Ganz begeistert ist Conrad Schroeter, mit dessen Rolle als Intendant Heinrich George auch viel von seiner eigenen Biographie ins Spiel bringt, war er ab 1938 doch selbst auch Intendant am Berliner Schiller-Theater, als er bei einer Tournee die junge Gisela Ahrens kennenlernt. Er holt die aufstrebende Schauspielerin an sein Berliner Theater, nähert sich ihr privat aber nur zurückhaltend, denn er möchte an seinem Theater Getratsche vermeiden. So erklärt er ihr, dass sie sich zwischen privatem Glück in einer Beziehung mit ihm und einer Karriere als Schauspielerin entscheiden müsse.


Weniger zurückhaltend agiert dagegen Robert Jürgensen, der als Schauspieler an Schroeters Theater arbeitet. Er nützt die erste Gelegenheit, um Gisela zu verführen und schwängert sie. Kurz darauf beginnt er aber auch eine Affäre mit Schröters Tochter Inge (Marina von Ditmar), die mit einem Arzt (Ernst Schröder) verlobt ist. Als es zu einem tragischen Zwischenfall kommt, endet Schröters Karriere abrupt, und der Film kehrt in die Gegenwart zurück.

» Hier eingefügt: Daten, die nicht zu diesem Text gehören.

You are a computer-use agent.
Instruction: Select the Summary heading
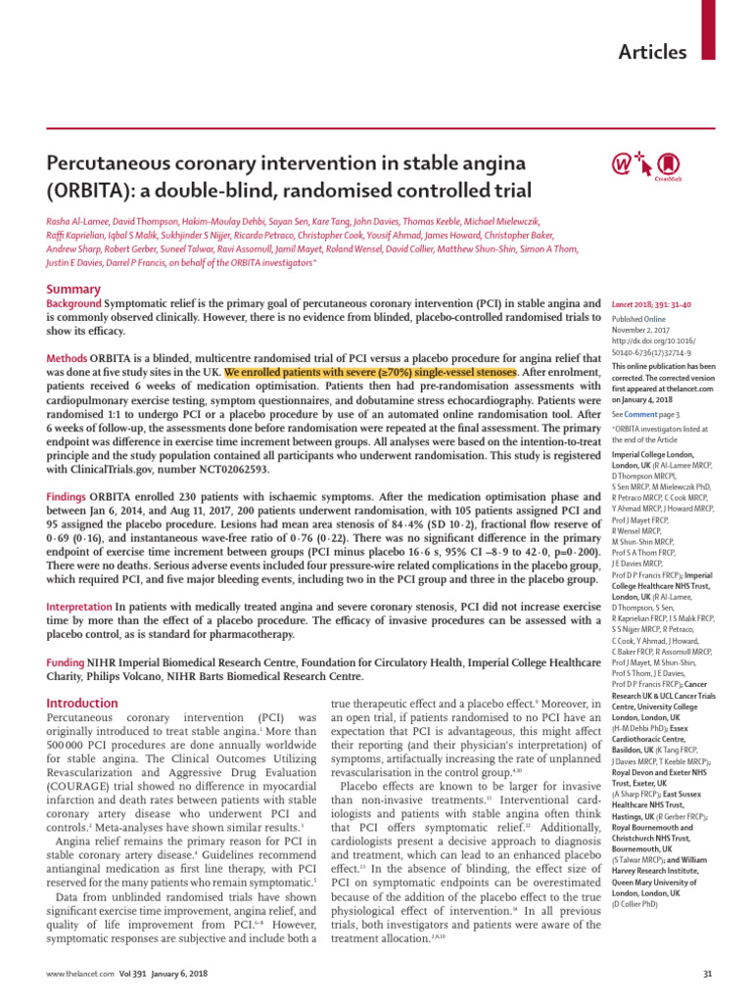73,289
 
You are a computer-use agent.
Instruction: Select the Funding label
70,663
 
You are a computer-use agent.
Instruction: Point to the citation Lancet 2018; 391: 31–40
661,306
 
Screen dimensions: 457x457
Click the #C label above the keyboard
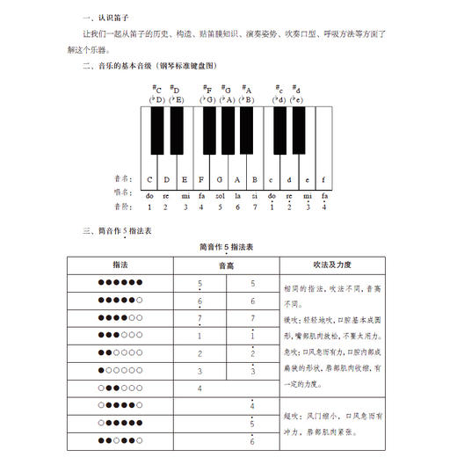click(x=157, y=89)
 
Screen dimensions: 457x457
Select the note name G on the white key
click(x=220, y=178)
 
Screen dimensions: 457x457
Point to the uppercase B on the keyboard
click(x=255, y=178)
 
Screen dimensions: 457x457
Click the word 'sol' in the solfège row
click(x=220, y=195)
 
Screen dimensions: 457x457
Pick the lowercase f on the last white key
click(x=324, y=178)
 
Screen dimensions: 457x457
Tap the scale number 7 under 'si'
click(x=255, y=207)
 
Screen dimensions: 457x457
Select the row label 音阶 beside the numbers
click(x=122, y=207)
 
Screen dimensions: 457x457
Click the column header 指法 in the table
click(x=120, y=264)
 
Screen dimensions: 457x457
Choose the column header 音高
click(x=226, y=264)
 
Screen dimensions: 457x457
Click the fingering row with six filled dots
click(x=120, y=283)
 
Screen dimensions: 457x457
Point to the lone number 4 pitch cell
click(x=199, y=388)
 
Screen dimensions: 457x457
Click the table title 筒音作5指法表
click(x=226, y=247)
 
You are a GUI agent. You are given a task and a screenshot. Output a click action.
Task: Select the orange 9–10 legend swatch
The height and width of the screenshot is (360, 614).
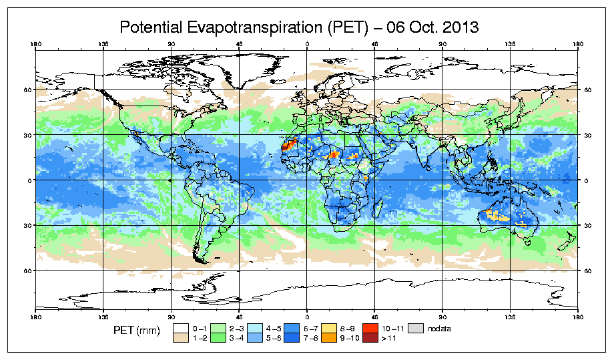[x=328, y=339]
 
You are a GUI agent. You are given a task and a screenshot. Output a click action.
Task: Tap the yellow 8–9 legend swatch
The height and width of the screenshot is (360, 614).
[x=328, y=329]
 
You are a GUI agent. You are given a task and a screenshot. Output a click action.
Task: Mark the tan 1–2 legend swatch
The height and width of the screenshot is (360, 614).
[x=180, y=339]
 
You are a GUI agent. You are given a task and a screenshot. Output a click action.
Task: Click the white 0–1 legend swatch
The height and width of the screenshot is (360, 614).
[x=180, y=329]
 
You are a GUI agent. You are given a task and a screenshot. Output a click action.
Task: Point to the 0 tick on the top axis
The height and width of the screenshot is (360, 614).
[x=307, y=46]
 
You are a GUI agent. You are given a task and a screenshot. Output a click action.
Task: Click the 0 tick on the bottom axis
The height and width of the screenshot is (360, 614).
[x=307, y=315]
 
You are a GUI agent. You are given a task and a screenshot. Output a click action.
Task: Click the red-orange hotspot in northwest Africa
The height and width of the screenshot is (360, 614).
[x=288, y=146]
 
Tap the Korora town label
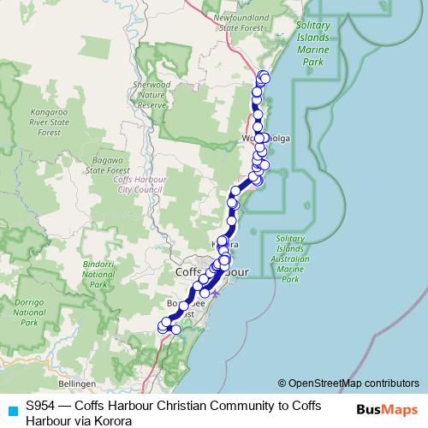click(x=224, y=245)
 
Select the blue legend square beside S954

Die Stärke dieses Melodrams liegt einerseits in der immer noch beeindruckenden schauspielerischen Leistung von Heinrich George. Galt dieser in der Weimarer Zeit noch als Linker ("Berlin Alexanderplatz"), der nach der Machtergreifung der Nationalsozialisten zunächst vom Spielbetrieb ausgeschlossen war, so arrangierte er sich bald mit dem Regime und spielte unter anderem mit Rollen in "Hitlerjunge Quex" (1933), "Jud Süß" (1940) und "Kolberg" (1945) eine zentrale Rolle in der Propaganda-Maschinerie.


Auf den Leib geschrieben war ihm die Rolle dieses Theaterintendanten und geschickt verbindet Paul Verhoeven die Filmhandlung mit Calderons Stück "Der Richter von Zalamea", indem er in der Rückblende am Ende Filmhandlung und Theateraufführung ineinanderfließen lässt. Seltsam unentschlossen ist allerdings die Haltung des Films gegenüber der Figur des Robert Jürgensen, der in der Rückblende als hinterhältiger Verführer erscheint, in der Gegenwart aber als liebevoller Ehemann.


Dennoch packt dieses Melodram immer noch, dank der dichten Verankerung im Theatermilieu und der geschickten Verzahnung Schroeters und Jürgensens mit den beiden Frauenfiguren Gisela und Inge. Beide Frauen verbindet dabei, dass sie kein Hausfrauendasein führen wollen, sondern eine Karriere anstreben. Dazu kommt bei Schroeters Tochter Inge noch, dass sie sich bisher von ihrem Vater, für den die Karriere immer im Zentrum stand, und nun von ihrem Verlobten, für den der Arztberuf stets Vorrang hat, vernachlässigt fühlt.


Politische Botschaft kann man am ehesten im Finale sehen, wenn Schroeter in der Rolle des Richters von Zalamea erklärt, dass Unglück nötig sei, um das Glück zu ertragen. Dies könnte man als Anspielung auf das Unglück des Kriegs lesen, das man eben ertragen muss, um danach eine glückliche Zeit genießen zu können.


An Sprachversionen bietet die bei Pidax Film erschienene DVD, die durch die digitale 4K-Restaurierung der Friedrich-Wilhelm-Murnau-Stiftung durch die Bildqualität besticht, die deutsche Originalfassung. Die Extras beschränken sich auf den Original-Trailer und eine Bildergalerie sowie ein Booklet mit einem informativen Beitrag von Anne Siegmayer, der Einblicke in die Karriere von Regisseur Paul Verhoeven und Hauptdarsteller Heinrich George sowie in die Produktion des Films bietet.